Le projet de loi sur la bioéthique sera examiné à partir de mardi par les sénateurs en séance plénière. Lors des premiers débats en commission au Palais du Luxembourg, le texte qu'avait adopté l'Assemblée a subi d’importantes retouches, notamment sur la prise en charge de la procréation médicalement assistée.

La stimulation ovarienne est l'une des étapes préalables à une fécondation in vitro.
La stimulation ovarienne est l'une des étapes préalables à une fécondation in vitro. © Getty / BSIP

S'il n'a pas été totalement vidé de sa substantifique moelle, c'est un texte remanié qui sera débattu au Sénat. À partir de ce mardi 21 janvier, les élus du palais Luxembourg examinent à leur tour en séance plénière le projet de loi sur la bioéthique, portant notamment sur la procréation médicalement assistée (PMA), la filiation, ou encore l'accès aux origines. 

Lors de l'examen du texte en commission spéciale les 7 et 8 janvier, les sénateurs ont donné leur feu vert à la mesure phare du projet : l'extension de la PMA aux couples de femmes et aux femmes célibataires. Malgré l'opposition de la droite, majoritaire au Sénat, tous les amendements qui visaient à supprimer l'article premier, consacré à la procréation médicalement assistée, ont été rejetés. 

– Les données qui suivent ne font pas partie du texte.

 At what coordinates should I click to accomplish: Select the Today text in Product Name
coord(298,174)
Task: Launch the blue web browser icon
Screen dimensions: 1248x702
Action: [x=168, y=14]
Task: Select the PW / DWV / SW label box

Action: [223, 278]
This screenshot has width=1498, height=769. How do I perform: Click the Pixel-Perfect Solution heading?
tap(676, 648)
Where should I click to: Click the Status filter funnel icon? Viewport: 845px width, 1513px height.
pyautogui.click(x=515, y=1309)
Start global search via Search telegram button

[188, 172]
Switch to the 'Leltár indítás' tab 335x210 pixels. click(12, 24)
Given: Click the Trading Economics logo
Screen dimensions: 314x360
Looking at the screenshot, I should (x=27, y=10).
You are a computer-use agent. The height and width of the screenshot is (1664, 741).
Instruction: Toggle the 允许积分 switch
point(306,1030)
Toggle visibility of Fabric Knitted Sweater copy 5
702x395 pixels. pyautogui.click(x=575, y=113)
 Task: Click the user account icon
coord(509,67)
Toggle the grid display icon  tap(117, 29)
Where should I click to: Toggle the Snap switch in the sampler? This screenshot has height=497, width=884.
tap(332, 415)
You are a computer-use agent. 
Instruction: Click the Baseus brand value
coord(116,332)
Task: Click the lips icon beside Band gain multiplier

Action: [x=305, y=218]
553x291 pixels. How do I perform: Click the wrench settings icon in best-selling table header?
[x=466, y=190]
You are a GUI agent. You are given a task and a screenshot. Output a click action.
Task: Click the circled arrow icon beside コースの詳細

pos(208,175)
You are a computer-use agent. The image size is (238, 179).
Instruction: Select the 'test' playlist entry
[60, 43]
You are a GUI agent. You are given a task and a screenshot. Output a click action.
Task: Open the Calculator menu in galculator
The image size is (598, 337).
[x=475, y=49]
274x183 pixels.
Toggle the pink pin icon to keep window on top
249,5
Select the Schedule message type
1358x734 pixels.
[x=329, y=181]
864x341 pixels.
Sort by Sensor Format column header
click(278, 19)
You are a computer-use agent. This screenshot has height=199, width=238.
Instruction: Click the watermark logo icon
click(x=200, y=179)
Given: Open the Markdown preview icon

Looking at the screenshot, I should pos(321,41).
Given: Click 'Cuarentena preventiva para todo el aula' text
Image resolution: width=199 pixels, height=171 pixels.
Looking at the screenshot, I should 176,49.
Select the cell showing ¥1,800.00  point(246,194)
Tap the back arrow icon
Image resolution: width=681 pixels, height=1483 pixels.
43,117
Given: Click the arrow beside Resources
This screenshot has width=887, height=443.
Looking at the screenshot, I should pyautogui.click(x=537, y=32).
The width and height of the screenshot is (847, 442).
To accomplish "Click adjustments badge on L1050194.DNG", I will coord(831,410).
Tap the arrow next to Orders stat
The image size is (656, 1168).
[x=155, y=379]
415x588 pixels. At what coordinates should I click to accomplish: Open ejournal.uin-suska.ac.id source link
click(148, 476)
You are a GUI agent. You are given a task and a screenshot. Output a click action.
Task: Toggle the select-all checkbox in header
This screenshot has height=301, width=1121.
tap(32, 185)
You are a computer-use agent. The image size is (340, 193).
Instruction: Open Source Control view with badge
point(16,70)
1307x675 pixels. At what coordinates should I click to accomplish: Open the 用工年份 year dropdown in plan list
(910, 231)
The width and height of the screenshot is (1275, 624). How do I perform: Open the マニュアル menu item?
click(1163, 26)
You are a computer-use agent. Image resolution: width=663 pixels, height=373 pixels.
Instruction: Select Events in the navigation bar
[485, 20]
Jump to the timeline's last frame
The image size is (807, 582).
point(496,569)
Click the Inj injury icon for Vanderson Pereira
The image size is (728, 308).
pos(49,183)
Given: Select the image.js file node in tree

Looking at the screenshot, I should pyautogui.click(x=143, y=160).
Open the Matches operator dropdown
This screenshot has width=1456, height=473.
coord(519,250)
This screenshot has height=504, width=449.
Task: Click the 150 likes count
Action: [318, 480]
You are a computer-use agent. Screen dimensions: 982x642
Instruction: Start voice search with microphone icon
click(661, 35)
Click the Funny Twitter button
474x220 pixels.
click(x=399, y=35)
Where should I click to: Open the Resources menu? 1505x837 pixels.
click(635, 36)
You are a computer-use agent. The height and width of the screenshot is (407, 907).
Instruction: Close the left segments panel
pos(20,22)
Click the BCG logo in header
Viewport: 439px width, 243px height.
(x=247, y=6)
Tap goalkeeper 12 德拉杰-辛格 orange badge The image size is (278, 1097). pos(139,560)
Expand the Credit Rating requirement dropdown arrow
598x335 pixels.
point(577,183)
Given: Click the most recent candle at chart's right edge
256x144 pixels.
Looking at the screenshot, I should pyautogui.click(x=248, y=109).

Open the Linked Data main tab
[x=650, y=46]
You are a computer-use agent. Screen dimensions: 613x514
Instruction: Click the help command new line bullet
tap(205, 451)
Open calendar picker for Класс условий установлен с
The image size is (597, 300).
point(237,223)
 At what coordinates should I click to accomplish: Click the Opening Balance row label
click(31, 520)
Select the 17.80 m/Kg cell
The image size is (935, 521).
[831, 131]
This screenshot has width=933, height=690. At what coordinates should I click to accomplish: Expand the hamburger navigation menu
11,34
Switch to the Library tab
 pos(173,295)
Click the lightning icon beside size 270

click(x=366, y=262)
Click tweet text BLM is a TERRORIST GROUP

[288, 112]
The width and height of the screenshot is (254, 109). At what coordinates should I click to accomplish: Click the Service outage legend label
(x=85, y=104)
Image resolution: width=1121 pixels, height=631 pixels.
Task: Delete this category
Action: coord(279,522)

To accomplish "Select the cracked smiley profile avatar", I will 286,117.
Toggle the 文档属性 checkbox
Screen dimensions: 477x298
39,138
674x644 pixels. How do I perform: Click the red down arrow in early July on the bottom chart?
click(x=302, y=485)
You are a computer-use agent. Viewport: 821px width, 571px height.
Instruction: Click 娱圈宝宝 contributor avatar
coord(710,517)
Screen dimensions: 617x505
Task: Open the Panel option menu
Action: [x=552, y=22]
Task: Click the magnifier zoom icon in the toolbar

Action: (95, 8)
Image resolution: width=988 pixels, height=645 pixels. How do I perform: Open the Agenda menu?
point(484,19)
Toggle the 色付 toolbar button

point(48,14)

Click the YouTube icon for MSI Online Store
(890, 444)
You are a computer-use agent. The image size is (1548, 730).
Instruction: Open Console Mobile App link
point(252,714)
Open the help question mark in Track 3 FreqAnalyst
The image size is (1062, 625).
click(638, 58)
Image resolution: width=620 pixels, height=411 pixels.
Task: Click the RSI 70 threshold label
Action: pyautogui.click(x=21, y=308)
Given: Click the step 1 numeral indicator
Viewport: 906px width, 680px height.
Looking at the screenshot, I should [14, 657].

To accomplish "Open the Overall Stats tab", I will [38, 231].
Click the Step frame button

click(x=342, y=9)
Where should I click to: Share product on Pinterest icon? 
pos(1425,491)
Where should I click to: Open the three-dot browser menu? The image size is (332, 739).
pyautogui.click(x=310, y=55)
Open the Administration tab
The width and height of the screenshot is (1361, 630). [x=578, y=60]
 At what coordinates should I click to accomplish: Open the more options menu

Le remboursement réservé aux couples infertiles

Ce qui n'a pas empêché la commission d'apporter des retouches significatives à la version qu'avait adoptée l'Assemblée nationale en octobre. Un amendement présenté par la sénatrice LR et rapporteuse du projet de loi, Muriel Jourda, modifie ainsi la prise en charge de la PMA par la sécurité sociale : contrairement à ce qu'avaient voté les députés, l'assistance à la procréation médicale ne sera remboursée que dans les cas d'infertilité

En d'autres termes : seuls les couples hétérosexuels bénéficieront d'une prise en charge, les femmes célibataires ou en couple avec une femme devront quant à elles s'acquitter de la facture. " Il ne s'agit pas d'une mesure punitive à l'égard des couples homosexuels", a fait valoir Muriel Jourda pendant les débats, invoquant le texte fondateur de la caisse primaire d'assurance maladie. "La solidarité nationale prend en charge la maladie, et pas le type d'acte dont nous sommes en train de discuter", a-t-elle lancé.

"Principes dévoyés" ou "rupture d'égalité" ?

Le sujet avait déjà provoqué d'âpres discussions au moment de l'examen du texte par les députés. Les Républicains s'étaient particulièrement opposés à un remboursement universel. "Que la société s'organise pour que les principes de la Sécurité sociale soient dévoyés, c'est un vrai problème", avait fustigé la députée Valérie Boyer. 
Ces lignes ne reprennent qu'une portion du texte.